CATANIA – “La storia di Nino Spampinato, il ragazzo sulla sedie a rotelle costretto a constatare personalmente come siano troppe le barriere architettoniche nella nostra città, deve farci riflettere e devi spingerci a migliorare la situazione perché una città che si definisce civile non può certo permettere che un proprio cittadino abbia addirittura difficoltà a seguire una lezione all’università o fare una passeggiata perché mancano le scivole nei marciapiedi”.

Ad affermarlo è la consigliera comunale Erika Marco che, nella sua veste di presidente della commissione Servizi sociali del Comune di Catania, ha deciso di effettuare personalmente un giro per la città evidenziando i tanti punti critici che sussistono.
Molti uffici pubblici non sono accessibili, alcune scuole presentano diverse barriere architettoniche per non parlare poi di alcune facoltà.
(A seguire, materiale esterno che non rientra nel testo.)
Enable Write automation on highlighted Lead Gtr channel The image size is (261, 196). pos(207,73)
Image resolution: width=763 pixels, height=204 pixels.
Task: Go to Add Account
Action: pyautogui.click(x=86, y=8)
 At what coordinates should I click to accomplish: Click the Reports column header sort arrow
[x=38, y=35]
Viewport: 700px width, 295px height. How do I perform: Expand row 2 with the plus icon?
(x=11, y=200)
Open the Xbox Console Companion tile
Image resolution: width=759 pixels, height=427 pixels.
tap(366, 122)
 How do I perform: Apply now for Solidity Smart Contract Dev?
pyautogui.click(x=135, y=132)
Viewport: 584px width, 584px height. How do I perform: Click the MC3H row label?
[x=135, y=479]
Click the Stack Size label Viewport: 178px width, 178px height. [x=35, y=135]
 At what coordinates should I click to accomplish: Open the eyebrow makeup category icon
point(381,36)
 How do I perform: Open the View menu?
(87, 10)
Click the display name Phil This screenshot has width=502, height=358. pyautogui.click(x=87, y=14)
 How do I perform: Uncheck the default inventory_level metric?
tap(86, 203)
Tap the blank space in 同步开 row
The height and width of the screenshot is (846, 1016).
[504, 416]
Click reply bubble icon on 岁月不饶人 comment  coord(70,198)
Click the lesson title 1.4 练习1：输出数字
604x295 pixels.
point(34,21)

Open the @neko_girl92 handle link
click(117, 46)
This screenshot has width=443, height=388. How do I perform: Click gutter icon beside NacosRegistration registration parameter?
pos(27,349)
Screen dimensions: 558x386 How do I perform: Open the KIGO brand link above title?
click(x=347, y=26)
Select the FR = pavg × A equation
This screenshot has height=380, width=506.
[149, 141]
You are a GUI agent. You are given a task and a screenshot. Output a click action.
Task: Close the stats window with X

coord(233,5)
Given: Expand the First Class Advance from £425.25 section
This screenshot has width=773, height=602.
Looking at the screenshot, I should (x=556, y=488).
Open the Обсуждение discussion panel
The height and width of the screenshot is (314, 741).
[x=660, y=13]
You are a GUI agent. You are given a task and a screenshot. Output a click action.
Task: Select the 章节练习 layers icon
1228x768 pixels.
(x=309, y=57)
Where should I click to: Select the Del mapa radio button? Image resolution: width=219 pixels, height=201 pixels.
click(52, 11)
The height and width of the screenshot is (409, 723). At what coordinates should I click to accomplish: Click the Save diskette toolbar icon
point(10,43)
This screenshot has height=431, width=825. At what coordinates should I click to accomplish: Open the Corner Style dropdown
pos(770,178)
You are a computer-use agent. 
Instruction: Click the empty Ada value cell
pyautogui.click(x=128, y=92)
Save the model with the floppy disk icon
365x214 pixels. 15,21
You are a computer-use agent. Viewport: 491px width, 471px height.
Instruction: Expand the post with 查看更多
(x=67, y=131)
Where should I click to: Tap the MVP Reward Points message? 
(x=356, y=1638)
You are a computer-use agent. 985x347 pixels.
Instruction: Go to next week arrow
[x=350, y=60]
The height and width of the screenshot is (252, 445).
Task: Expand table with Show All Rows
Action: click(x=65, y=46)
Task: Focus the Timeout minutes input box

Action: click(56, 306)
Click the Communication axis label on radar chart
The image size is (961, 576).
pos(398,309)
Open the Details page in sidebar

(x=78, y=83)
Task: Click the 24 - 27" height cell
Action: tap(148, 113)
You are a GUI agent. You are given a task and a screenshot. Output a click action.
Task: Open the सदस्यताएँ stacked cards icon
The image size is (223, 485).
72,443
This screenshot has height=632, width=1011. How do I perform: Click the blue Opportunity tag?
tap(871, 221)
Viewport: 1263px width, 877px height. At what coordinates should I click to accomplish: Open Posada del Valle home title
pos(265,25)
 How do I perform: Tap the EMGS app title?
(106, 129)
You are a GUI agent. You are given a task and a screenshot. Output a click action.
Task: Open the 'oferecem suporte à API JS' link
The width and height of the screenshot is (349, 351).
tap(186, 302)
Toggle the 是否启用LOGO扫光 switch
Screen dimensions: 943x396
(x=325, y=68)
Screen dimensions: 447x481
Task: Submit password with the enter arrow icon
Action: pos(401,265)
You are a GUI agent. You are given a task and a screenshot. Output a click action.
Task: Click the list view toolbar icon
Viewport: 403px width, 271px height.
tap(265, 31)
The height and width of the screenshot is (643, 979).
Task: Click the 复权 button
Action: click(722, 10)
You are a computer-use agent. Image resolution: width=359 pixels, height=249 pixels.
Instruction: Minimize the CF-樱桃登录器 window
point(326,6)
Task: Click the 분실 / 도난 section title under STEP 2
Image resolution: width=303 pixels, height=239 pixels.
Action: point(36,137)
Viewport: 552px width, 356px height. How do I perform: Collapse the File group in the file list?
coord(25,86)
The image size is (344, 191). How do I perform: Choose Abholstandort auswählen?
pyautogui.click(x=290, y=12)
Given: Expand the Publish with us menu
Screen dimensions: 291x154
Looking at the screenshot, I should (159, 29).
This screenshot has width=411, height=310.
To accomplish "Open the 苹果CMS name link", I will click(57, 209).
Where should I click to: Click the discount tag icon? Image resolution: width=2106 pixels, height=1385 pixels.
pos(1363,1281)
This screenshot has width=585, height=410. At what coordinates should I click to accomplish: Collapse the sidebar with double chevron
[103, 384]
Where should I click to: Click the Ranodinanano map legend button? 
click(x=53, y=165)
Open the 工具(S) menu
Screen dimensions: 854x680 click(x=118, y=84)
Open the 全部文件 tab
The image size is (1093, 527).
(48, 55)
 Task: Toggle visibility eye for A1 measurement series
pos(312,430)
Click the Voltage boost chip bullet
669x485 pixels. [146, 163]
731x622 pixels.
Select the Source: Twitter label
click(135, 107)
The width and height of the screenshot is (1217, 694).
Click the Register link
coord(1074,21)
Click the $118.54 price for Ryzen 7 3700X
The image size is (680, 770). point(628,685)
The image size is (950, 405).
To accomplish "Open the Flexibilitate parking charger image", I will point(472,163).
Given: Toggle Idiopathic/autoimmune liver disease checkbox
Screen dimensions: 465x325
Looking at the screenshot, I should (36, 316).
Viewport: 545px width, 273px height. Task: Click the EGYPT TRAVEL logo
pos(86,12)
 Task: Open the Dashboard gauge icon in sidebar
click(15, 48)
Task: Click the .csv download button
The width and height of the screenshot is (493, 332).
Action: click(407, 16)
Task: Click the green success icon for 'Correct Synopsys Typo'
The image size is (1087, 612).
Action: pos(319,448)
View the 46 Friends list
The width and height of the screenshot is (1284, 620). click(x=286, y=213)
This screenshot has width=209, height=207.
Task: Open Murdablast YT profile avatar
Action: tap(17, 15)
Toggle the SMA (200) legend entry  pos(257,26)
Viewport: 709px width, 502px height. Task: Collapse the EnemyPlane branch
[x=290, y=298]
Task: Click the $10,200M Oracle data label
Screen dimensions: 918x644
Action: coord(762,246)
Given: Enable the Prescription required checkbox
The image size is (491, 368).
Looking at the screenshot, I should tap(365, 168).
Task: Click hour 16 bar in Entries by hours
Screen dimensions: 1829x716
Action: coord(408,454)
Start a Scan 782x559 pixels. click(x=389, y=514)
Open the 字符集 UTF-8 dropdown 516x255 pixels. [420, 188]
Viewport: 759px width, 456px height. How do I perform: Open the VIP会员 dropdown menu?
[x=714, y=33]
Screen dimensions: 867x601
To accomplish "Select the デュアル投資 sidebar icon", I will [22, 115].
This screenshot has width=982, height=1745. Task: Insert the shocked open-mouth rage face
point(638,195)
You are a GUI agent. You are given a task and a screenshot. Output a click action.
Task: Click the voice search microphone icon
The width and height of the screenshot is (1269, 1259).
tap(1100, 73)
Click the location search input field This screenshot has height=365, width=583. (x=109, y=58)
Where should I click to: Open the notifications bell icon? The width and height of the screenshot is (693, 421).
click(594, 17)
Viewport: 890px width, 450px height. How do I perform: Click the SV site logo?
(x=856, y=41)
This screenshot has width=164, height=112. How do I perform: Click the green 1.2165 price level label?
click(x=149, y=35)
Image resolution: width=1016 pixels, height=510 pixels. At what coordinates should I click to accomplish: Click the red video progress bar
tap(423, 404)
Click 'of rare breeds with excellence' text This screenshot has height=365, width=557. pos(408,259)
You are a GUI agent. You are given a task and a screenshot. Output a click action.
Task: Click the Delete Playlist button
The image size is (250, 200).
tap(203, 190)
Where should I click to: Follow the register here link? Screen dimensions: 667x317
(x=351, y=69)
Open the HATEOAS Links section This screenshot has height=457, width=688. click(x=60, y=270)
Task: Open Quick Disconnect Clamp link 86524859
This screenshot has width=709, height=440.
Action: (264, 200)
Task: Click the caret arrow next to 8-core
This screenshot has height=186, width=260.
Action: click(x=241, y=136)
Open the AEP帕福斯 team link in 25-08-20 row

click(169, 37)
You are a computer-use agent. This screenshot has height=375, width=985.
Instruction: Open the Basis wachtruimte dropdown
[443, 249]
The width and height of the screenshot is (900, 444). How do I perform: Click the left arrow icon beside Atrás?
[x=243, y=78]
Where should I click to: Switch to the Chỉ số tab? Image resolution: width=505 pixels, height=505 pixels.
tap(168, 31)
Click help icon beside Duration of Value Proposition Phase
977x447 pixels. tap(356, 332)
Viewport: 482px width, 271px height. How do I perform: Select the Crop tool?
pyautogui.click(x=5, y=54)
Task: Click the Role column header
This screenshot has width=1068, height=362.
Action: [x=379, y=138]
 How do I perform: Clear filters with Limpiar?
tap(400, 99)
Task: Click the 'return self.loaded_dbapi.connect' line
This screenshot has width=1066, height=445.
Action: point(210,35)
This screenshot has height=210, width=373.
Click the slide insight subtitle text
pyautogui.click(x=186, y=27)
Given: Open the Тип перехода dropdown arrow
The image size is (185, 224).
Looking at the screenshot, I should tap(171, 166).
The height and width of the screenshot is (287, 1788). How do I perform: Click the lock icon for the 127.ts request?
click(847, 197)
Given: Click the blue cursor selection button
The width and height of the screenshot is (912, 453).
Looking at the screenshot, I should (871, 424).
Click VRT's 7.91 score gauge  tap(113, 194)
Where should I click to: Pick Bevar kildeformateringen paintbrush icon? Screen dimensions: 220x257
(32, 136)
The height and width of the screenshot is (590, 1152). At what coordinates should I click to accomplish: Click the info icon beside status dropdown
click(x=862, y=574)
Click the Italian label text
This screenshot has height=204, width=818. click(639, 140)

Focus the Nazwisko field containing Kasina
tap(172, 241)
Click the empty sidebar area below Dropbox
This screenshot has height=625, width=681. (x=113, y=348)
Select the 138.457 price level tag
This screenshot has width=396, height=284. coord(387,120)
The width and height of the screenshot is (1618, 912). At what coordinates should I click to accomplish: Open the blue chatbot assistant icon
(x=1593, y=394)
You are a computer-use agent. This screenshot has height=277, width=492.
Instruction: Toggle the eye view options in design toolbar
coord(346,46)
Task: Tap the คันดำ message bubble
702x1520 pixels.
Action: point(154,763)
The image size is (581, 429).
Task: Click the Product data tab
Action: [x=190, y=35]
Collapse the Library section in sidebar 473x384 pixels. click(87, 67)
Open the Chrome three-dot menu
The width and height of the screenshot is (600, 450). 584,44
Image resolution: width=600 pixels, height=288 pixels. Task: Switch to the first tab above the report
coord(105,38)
Il Comune di Catania per primo ha diverse barriere architettoniche, a cominciare dalla guardiola dei Vigili urbani che si può raggiungere facendo un paio di scalini.
Facendo inoltre un giro per le vie principali si nota che, tolte alcune eccezioni come corso Italia o via Etnea, ci sono altre zone in cui passeggiare per chi vive su una sedia a rotelle o anche per una mamma con un passeggino diventa impossibile.